[Saved entries]
####################
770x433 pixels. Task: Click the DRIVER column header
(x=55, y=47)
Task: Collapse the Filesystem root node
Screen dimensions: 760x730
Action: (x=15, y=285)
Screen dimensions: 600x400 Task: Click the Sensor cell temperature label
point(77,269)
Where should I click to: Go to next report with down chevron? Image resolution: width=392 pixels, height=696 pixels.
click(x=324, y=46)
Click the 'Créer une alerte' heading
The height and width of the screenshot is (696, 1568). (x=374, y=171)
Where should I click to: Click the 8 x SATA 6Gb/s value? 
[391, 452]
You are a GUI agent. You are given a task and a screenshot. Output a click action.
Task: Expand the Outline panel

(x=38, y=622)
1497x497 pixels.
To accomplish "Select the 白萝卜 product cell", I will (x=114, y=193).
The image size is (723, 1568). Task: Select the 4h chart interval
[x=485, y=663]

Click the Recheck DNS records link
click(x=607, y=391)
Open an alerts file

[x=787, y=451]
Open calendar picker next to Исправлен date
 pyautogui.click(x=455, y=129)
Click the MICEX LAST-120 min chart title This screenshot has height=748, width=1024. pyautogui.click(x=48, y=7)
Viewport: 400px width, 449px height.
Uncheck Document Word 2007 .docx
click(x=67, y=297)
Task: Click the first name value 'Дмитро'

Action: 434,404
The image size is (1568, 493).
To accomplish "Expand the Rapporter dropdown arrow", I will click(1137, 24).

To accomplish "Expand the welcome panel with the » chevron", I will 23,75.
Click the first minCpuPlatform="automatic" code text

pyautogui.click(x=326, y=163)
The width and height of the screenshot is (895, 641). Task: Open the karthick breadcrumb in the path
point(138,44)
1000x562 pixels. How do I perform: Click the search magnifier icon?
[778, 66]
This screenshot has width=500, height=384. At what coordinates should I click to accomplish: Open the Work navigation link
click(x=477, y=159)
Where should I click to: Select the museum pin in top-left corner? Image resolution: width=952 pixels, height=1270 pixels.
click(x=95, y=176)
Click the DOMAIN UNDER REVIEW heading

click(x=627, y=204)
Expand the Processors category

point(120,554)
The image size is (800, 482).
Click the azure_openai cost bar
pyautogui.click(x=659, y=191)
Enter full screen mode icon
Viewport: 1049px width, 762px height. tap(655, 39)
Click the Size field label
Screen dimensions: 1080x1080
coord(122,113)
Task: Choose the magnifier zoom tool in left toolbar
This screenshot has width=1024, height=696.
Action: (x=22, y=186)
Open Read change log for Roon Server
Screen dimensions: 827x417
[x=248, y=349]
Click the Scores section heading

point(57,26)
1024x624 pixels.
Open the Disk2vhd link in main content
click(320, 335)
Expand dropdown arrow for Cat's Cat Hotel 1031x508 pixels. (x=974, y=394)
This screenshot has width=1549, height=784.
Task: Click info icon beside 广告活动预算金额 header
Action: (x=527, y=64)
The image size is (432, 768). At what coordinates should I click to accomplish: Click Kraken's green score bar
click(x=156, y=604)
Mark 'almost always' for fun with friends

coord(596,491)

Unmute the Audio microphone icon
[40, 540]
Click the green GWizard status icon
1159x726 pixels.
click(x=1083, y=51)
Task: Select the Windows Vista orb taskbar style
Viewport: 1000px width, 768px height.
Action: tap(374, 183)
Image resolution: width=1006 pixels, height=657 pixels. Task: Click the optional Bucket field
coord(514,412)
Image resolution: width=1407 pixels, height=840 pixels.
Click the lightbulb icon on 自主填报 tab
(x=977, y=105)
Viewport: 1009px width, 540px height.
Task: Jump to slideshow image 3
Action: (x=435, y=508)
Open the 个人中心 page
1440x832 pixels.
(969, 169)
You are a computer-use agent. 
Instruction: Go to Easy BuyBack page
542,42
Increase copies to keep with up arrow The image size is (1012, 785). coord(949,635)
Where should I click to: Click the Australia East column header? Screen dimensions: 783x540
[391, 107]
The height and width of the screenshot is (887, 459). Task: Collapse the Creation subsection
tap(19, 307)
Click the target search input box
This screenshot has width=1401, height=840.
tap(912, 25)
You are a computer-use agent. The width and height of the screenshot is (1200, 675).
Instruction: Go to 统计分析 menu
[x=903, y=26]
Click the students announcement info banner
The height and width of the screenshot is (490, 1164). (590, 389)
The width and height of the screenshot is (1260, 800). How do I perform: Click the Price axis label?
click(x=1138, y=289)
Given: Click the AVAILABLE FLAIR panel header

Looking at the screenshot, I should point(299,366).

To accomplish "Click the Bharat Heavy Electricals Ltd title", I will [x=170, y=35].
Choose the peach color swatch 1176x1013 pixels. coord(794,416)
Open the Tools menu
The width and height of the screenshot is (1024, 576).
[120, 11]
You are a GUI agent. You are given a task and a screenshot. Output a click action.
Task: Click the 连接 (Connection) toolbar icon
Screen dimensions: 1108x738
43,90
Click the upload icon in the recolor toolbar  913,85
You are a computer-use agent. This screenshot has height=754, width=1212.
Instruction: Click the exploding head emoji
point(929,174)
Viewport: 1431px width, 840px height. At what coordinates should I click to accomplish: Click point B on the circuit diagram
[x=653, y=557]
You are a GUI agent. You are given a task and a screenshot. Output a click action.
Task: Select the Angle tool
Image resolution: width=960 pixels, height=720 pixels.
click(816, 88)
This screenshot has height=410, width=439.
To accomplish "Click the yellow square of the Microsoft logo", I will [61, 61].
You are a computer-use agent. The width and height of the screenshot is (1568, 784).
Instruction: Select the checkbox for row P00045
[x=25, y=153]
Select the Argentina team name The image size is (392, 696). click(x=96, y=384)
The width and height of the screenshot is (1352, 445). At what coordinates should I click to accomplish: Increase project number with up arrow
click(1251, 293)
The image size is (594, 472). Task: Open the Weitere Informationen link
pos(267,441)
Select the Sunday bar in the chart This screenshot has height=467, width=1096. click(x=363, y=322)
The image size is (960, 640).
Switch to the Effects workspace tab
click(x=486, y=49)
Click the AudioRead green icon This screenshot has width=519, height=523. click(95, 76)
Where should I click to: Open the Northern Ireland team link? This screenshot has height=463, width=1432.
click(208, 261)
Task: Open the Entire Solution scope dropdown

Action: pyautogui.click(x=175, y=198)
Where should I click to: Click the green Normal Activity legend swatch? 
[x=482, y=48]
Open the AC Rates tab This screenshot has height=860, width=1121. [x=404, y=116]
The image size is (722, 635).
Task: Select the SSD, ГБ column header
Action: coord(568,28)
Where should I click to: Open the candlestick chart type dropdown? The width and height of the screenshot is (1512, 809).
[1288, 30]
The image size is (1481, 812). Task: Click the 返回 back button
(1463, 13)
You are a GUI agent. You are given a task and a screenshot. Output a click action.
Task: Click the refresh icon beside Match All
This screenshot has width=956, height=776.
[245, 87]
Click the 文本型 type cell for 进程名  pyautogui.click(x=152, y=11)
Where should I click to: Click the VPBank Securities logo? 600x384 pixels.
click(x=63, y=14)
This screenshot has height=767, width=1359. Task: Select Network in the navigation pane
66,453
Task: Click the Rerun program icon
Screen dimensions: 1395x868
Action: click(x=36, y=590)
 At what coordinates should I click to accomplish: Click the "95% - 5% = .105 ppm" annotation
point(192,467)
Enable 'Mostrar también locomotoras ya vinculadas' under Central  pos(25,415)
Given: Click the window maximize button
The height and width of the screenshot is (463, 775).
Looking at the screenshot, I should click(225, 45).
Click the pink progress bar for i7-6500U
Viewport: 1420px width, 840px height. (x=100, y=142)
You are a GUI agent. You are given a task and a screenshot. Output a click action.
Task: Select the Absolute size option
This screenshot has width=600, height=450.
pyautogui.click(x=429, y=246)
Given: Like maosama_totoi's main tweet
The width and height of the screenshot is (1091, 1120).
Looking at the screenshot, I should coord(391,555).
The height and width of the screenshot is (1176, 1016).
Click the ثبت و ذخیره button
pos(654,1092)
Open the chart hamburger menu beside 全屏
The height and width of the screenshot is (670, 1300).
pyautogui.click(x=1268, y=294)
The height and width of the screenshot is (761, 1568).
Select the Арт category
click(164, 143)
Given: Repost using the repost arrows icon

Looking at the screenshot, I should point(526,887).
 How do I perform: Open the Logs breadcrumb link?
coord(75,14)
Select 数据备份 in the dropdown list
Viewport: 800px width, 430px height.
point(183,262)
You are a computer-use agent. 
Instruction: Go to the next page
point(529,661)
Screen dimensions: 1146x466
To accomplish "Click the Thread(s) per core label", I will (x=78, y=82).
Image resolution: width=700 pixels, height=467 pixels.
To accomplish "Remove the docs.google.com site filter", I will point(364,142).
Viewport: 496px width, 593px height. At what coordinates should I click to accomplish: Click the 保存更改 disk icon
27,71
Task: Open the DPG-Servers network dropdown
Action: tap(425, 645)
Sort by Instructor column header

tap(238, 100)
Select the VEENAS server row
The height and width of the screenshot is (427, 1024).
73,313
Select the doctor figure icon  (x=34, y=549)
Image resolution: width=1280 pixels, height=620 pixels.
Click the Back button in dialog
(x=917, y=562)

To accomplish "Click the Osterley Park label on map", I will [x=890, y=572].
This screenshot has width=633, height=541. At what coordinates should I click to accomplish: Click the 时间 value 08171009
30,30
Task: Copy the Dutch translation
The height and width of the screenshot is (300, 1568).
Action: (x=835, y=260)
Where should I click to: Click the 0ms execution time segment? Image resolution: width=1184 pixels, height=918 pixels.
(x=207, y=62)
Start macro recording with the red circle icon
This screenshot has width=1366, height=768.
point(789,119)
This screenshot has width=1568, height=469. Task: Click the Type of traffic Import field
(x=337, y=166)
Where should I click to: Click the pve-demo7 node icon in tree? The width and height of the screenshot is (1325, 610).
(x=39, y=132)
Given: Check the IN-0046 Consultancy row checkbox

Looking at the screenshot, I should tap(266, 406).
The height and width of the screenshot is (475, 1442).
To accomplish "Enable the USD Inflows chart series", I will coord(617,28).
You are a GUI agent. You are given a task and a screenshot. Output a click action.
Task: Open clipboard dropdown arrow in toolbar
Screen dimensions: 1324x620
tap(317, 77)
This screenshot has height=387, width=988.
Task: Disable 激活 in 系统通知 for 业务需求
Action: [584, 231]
####################
■ **WHAT IS REQUIRED**:
Read the lines above. Gather those in which the string "toolbar" is found.

■ **RESULT OF THE EXERCISE**:
Task: Choose the magnifier zoom tool in left toolbar
Task: Click the 连接 (Connection) toolbar icon
Click the upload icon in the recolor toolbar  913,85
Task: Open clipboard dropdown arrow in toolbar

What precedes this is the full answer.